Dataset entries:
++++
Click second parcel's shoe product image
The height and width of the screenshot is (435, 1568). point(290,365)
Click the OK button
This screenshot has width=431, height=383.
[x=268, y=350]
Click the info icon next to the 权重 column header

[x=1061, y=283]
++++
Exercise objective:
List every line in the listing above that contains the string "Click".

Task response:
Click second parcel's shoe product image
Click the OK button
Click the info icon next to the 权重 column header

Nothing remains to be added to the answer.